Calculate $b/a$ in a calculator that only adds, subtracts and multiplies.
This problem is in the textbook for my numerical methods class. Obviously you can calculate it by
$$ \frac{1}{a} + \frac{1}{a} +\frac{1}{a} + ... \frac{1}{a} + = \frac{b}{a} $$
So the difficulty is in calculating $1/a$ without division. I would put my work here except I didn't have any idea on how to solve the problem.
On
Do you know how long division by hand works? Subtract the largest multiple of $a$ from $b$.
That will be the quotient (value before the decimal point). Let the difference (reminder) be $d$. Then put a decimal point and consider $10 \cdot d$. Repeat the procedure to as many decimal values needed or until you get a repeated $d$.

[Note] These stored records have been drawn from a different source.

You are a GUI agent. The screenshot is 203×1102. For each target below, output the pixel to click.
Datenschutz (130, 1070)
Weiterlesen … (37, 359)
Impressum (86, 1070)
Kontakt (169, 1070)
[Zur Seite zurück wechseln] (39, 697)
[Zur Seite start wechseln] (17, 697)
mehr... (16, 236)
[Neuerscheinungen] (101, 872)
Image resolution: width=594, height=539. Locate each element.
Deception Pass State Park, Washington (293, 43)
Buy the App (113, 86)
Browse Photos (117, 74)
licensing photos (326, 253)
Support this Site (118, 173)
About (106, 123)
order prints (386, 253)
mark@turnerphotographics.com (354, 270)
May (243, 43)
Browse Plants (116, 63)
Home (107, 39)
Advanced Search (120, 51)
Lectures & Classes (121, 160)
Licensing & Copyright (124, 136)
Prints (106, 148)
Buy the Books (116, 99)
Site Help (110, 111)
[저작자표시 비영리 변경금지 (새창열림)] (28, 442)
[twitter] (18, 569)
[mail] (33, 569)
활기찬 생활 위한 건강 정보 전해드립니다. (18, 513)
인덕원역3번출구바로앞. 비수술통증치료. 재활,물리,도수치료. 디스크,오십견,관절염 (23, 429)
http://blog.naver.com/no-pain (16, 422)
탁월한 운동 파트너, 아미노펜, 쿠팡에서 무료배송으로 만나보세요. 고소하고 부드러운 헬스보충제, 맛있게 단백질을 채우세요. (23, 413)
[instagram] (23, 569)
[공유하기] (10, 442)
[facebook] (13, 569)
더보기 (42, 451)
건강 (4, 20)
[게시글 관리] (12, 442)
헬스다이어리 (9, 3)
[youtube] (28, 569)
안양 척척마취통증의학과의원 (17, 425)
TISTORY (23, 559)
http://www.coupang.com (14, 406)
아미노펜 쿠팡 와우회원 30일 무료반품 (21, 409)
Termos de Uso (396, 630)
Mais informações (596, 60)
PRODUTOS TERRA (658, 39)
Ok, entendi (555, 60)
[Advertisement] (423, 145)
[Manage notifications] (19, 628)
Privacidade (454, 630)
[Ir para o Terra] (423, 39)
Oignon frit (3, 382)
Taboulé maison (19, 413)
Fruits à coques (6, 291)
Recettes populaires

Eg: Consider $\frac{25}{7}$
$$25 = \underline3\cdot 7 + 4 \tag{3.}$$ $$\color{red}{3}\cdot 10 = 30 = \underline4\cdot 7 + 2 \tag{3.4}$$ $$2 \cdot 10 = 20 = \underline2\cdot 7 + 6 \tag{3.42}$$ $$6 \cdot 10 = 60 = \underline8\cdot 7 + 4 \tag{3.428}$$ $$4 \cdot 10 = 40 = \underline5\cdot 7 + 5 \tag{3.4285}$$ $$5 \cdot 10 = 50 = \underline7\cdot 7 + 1 \tag{3.42857}$$ $$1 \cdot 10 = 10 = \underline1\cdot 7 + \color{red}{3} \tag{3.428571}$$
The last reminder $3$ is a repeated one and the repetition starts at the decimal starting with $4$, so the value is $3.\overline{428571}$
The reciprocal value $b^{-1}$ can be computed by applying Newton's method to the non-linear equation $f(x) = 0$ where $$f(x) = x^{-1} - b.$$ We have $$x_{n+1} = x_n - \frac{x_n^{-1}-b}{-x_n^{-2}} = x_n + x_n(1-bx_n).$$ We see that no divisions are required to compute $x_{n+1}$ in terms of $x_n$. Moreover, this expression is of the type $$\text{new approximation} = \text{old approximation} + \text{small correction}.$$ In particular, it is irrelevant if the correction suffers from subtractive cancellation. It remains to choose $x_0$. The relative error is given by $$r_n = \frac{b^{-1} - x_n}{b^{-1}} = 1 - bx_n.$$ We have $$1-bx_{n+1} = 1 - b (x_n + x_n(1-bx_n)) = 1 -bx_n - bx_n(1-bx_n) = (1 - bx_n)^2$$ or equivalently $$ r_{n+1} = r_n^2.$$ Convergence is assured provided we choose $x_0$ such that $|r_0|^2 < 1$. This is quite difficult in general, but if $b > 0$ is given in base 2, say, $$ b = f \times 2^m, \quad x \in [1,2), \quad m \in \mathbb{Z},$$ then $$b^{-1} = f^{-1} \times 2^{-m}.$$ We conclude that it suffices to consider the case where $b \in [1,2)$. In this case $$b^{-1} \in \left(\frac{1}{2},1\right].$$ The constant initial guess $x_0 = \frac{3}{4}$ has an error which is bounded by $\frac{1}{4}$ and a relative error which is bounded by $\frac{1}{2}$. It is possible to construct a better value for $x_0$ using the best uniform approximation of $x \rightarrow x^{-1}$ on the interval $[1,2]$.